Bulunduğun yeri bana bildir (bak. Neşide 1,7) ki, ben bu sağlığa yararlı yeri bulayım ve göksel besinlerle besleneyim. Çünkü onunla beslenmeyen, sonsuz yaşama kavuşamaz. Yap ki, serin kaynağa koşayım ve susamış olanlara sunduğun o Tanrısal sudan ben de içebileyim. Yap ki, mızrağın böğründe açtığı kaynaktan içercesine içeyim. İçin, için! Bu su, ölümsüz yaşama akan bir kaynak oluyor (bak. Yuh. 4, 14).
Beni bu otlaklara kabul edersen, öğlen vakti hiç kuşkusuz istirahatımı sağlayacaksın ve huzur içinde uyurken, gölgesiz ışıkta uzanacağım.
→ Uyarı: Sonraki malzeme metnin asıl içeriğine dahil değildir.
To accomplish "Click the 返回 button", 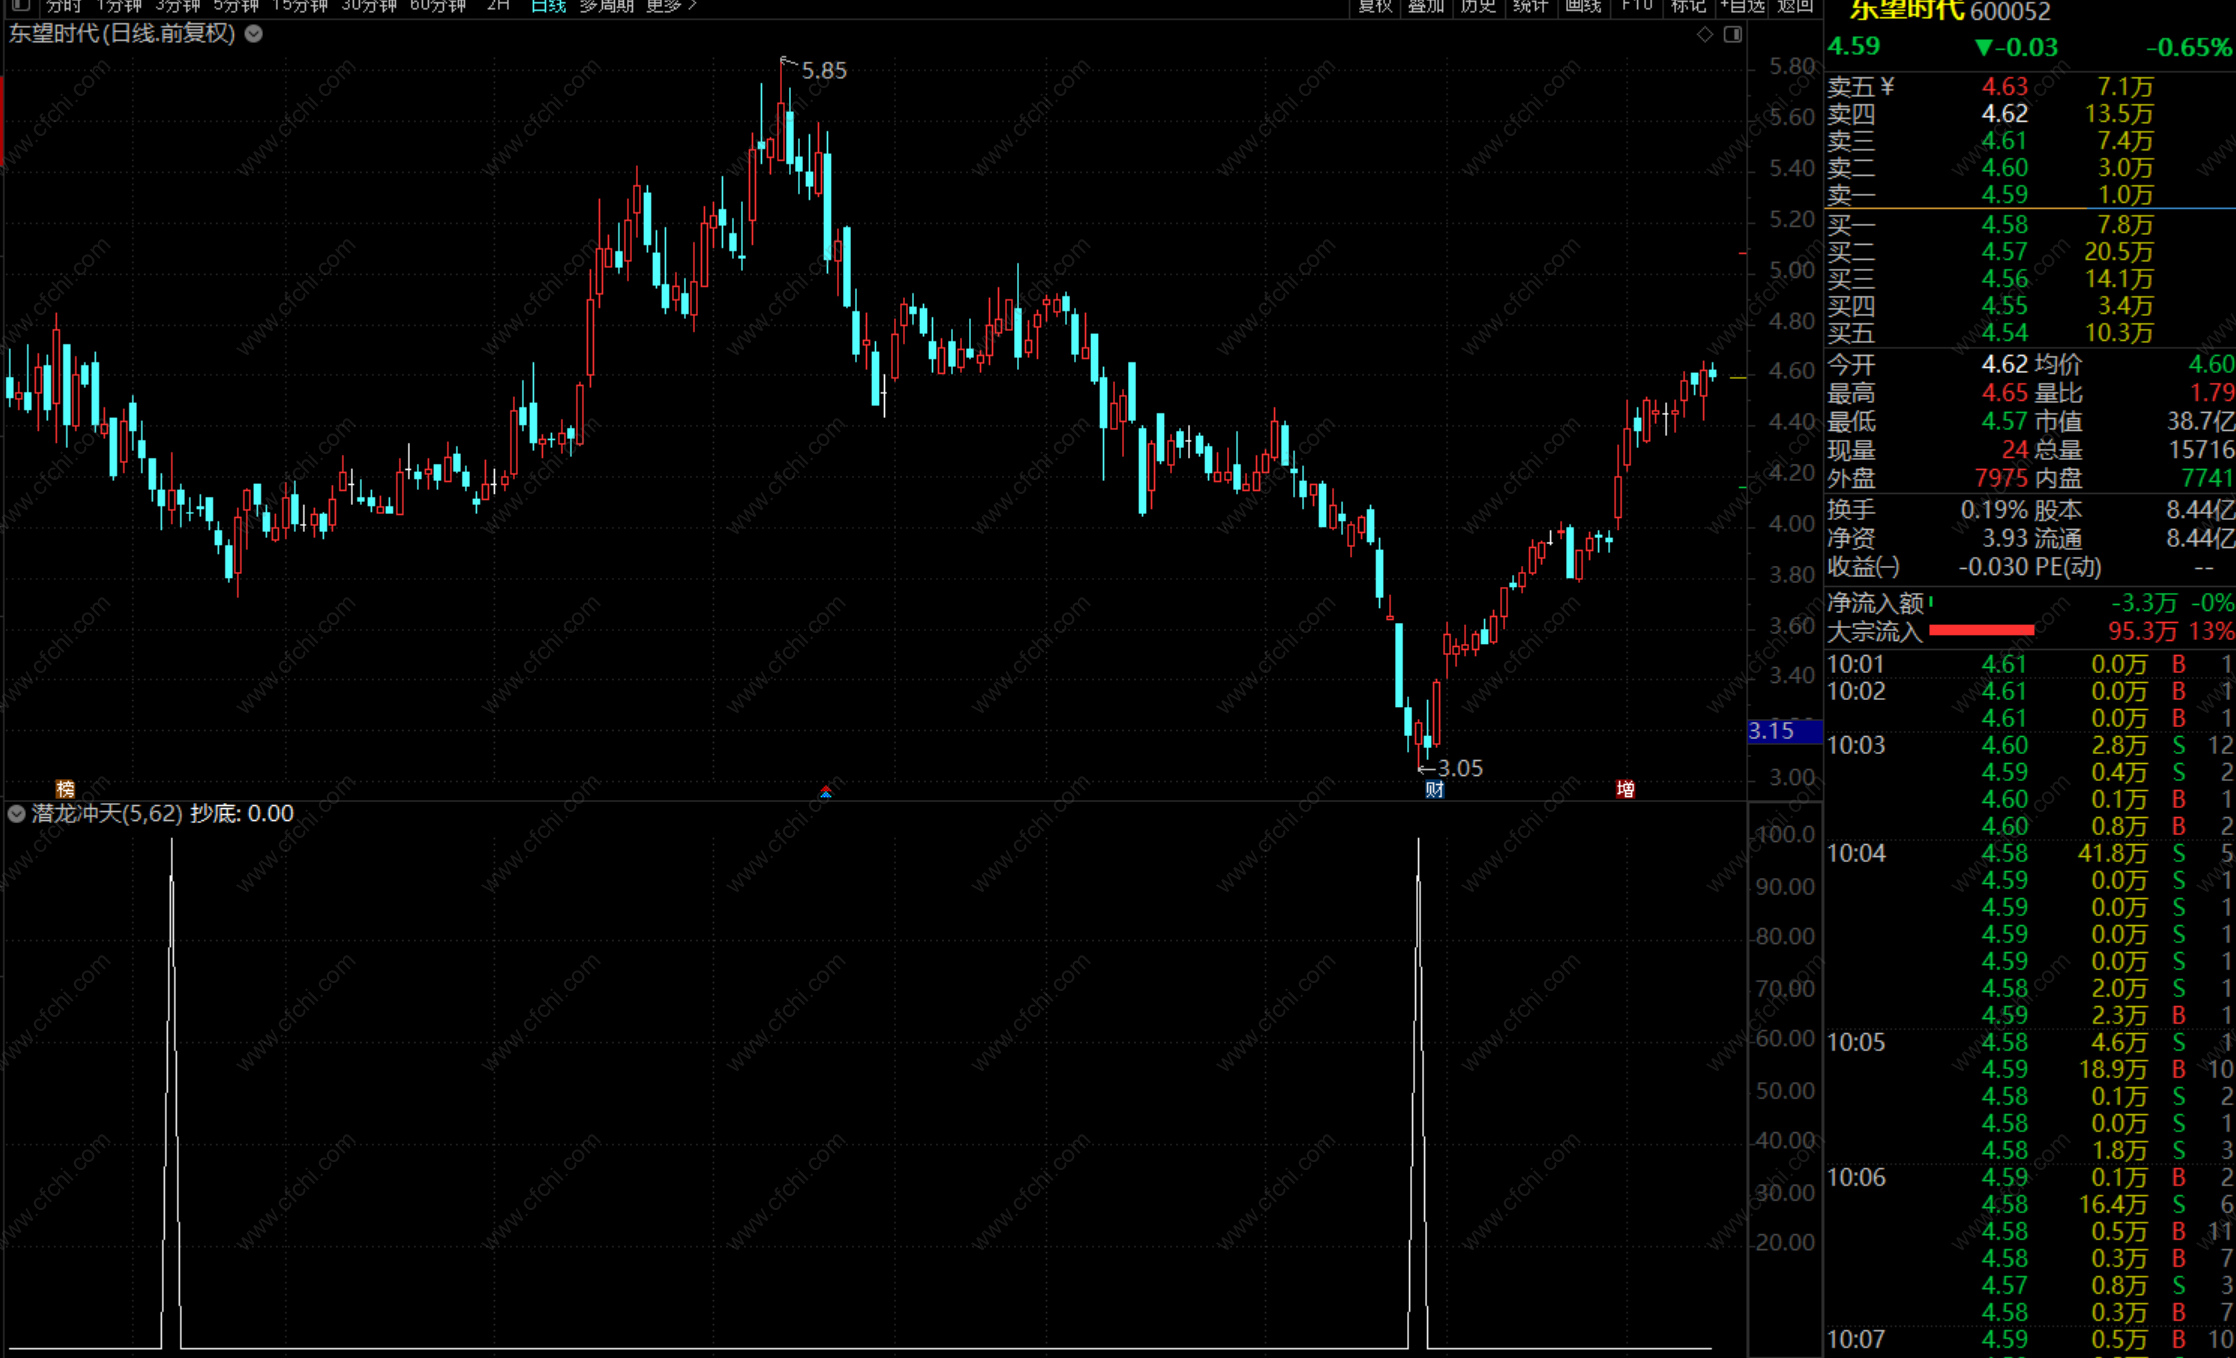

Güneş dikey parlayınca öğlen vaktinin gerçekten gölgesi yoktur. Odalarındaki çocuklarını kabul ettiğinde, öğlen vaktinde beslediklerini istirahat ettireceksin. Oysa hiç kimse, ışığın ve gündüzün çocuğu değilse, bu öğlen istirahatına layık sayılamaz. Gecenin ve sabahın karanlıklarından, yani başlangıcı ve sonu ile kötülükten aynı şekilde uzak kalmış olan adalet güneşi tarafından onda istirahat edebilmesi için “öğlen”de “öğlen”in içine yerleştirilir.
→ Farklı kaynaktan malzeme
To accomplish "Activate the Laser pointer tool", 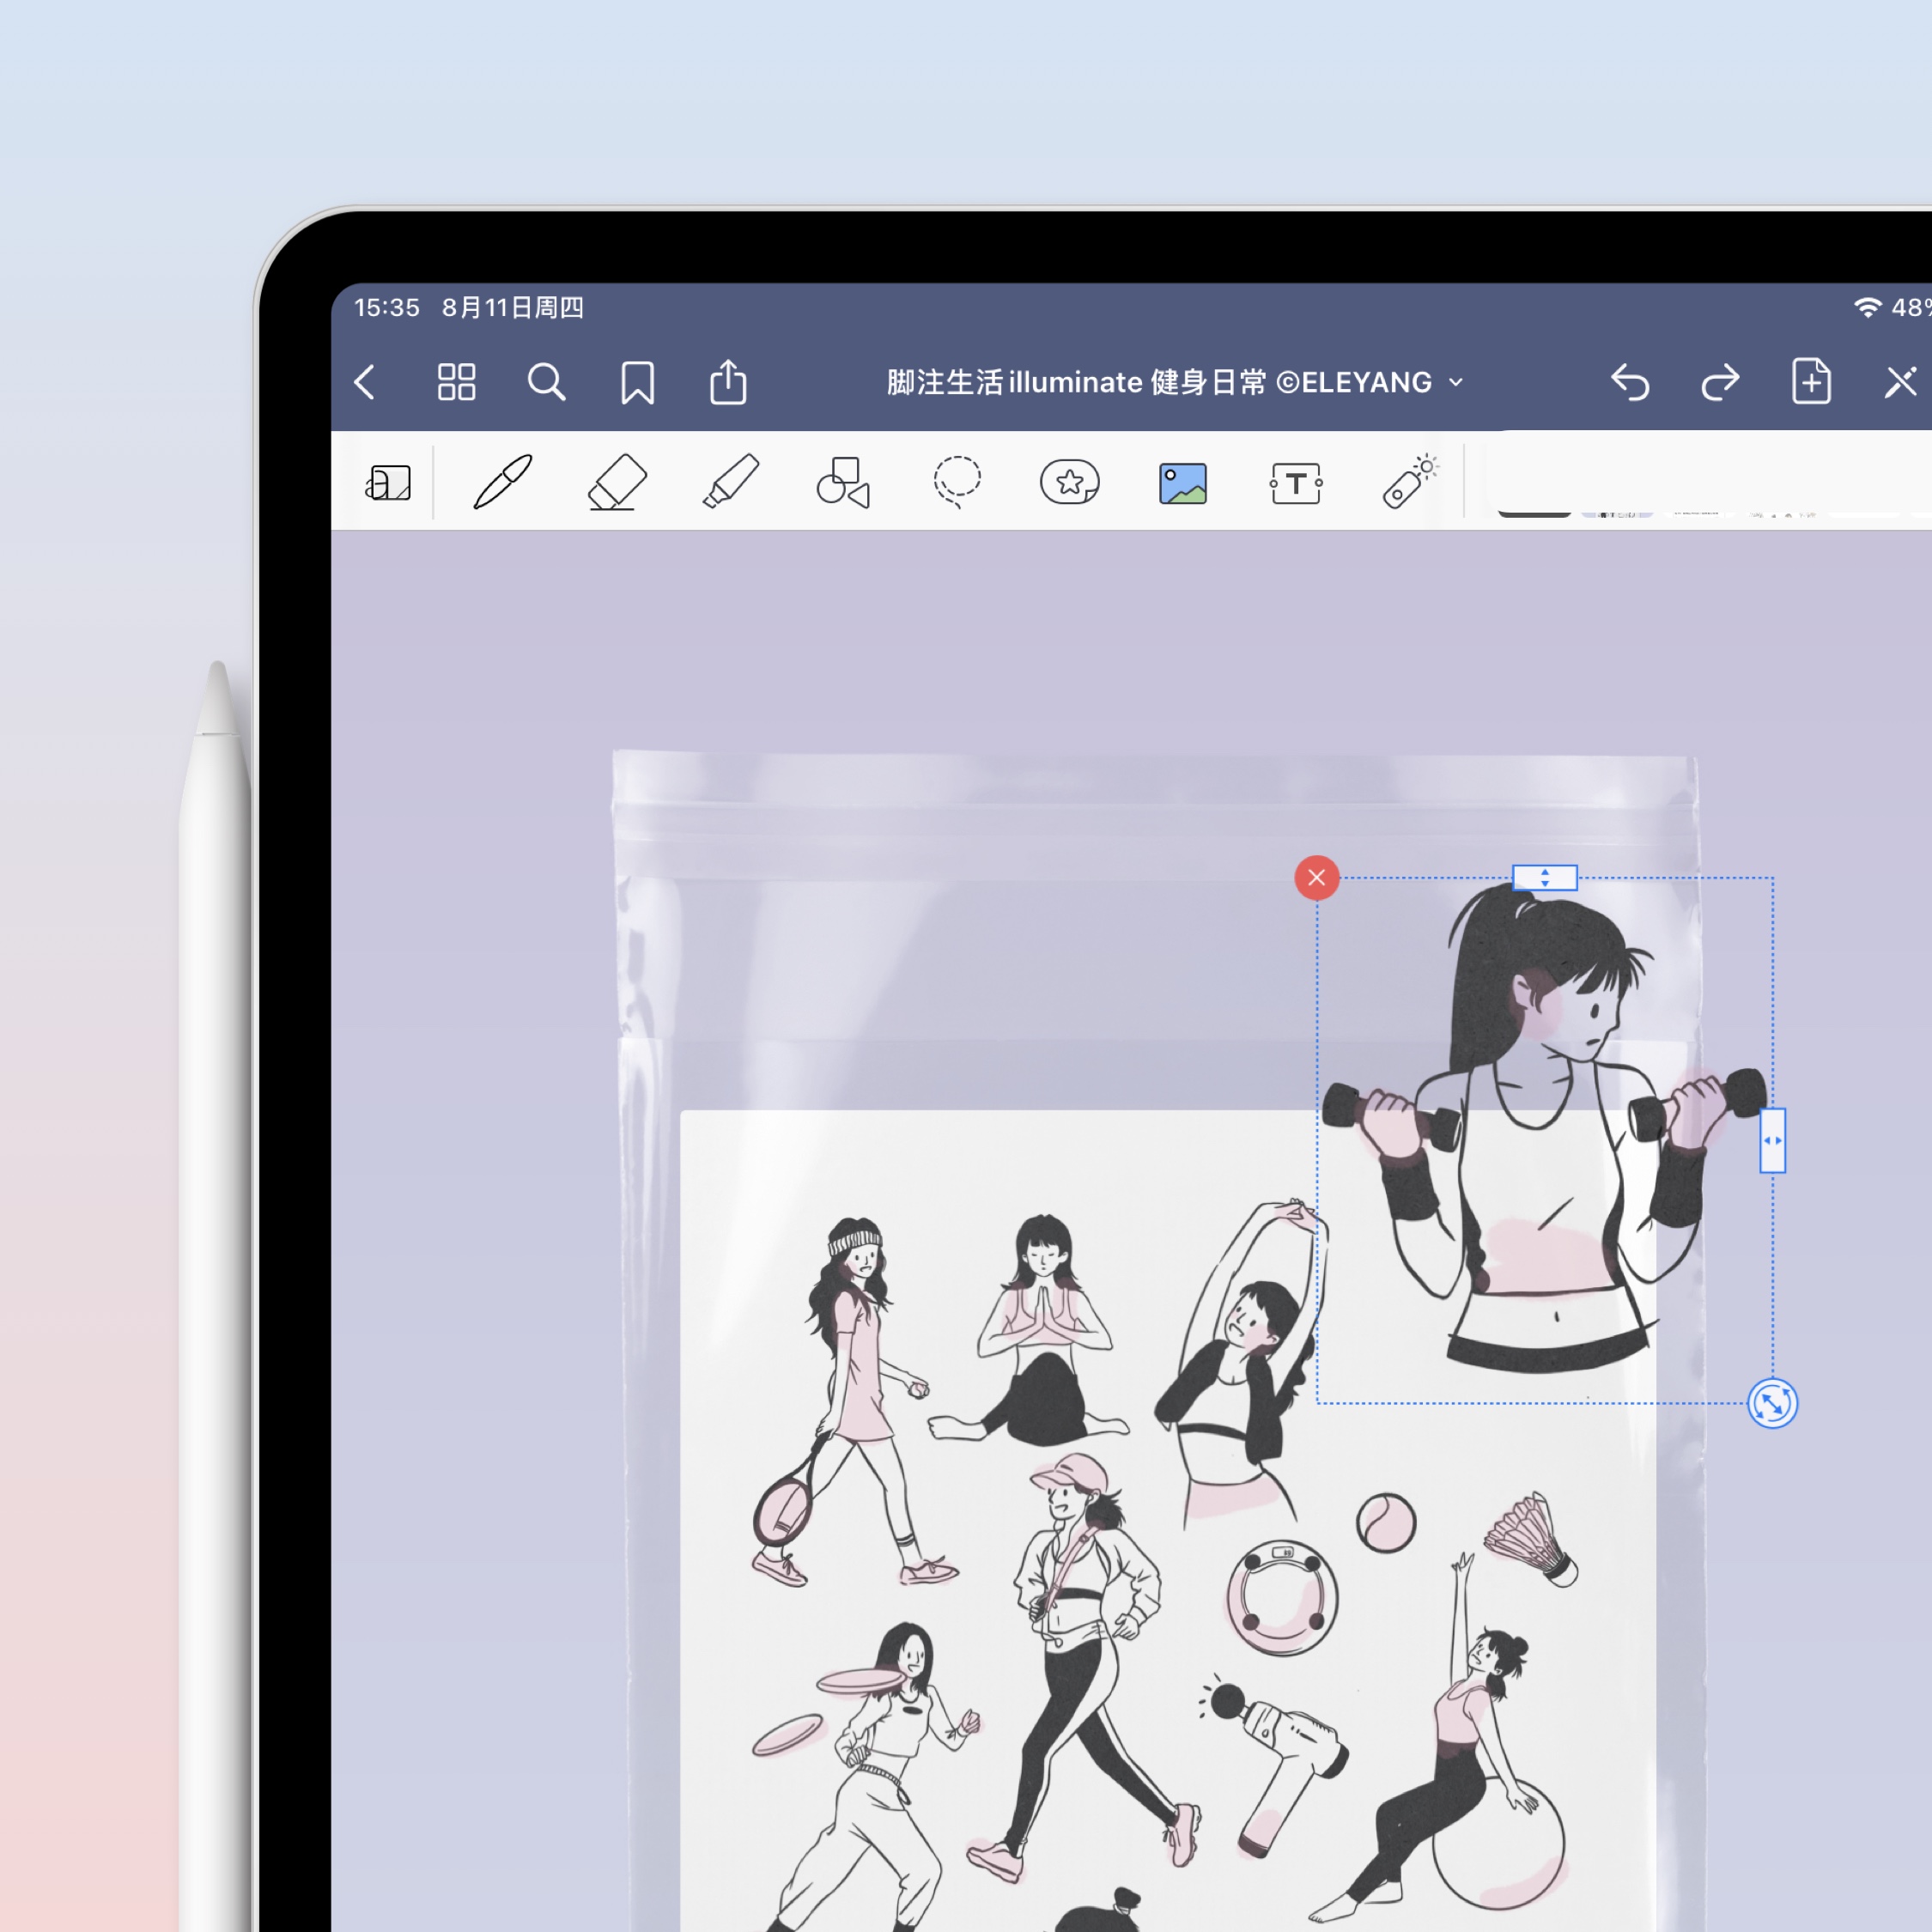I will coord(1409,483).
Açıkla bana: nasıl istirahat etmeli ve nasıl otlamalı; hangisidir “öğlen” paydosunun yolu? Açıkla ki, gerçeği bilmediğimden elinin rehberliğinden uzaklaşıp, yabancı sürülere katılmayayım.
Allah’tan ona gelen güzellikle etkilenen ve mutluluğun ne şekilde sonsuz olabileceğini anlamak arzusunda olan neşidelerin gelini bunları söylüyor.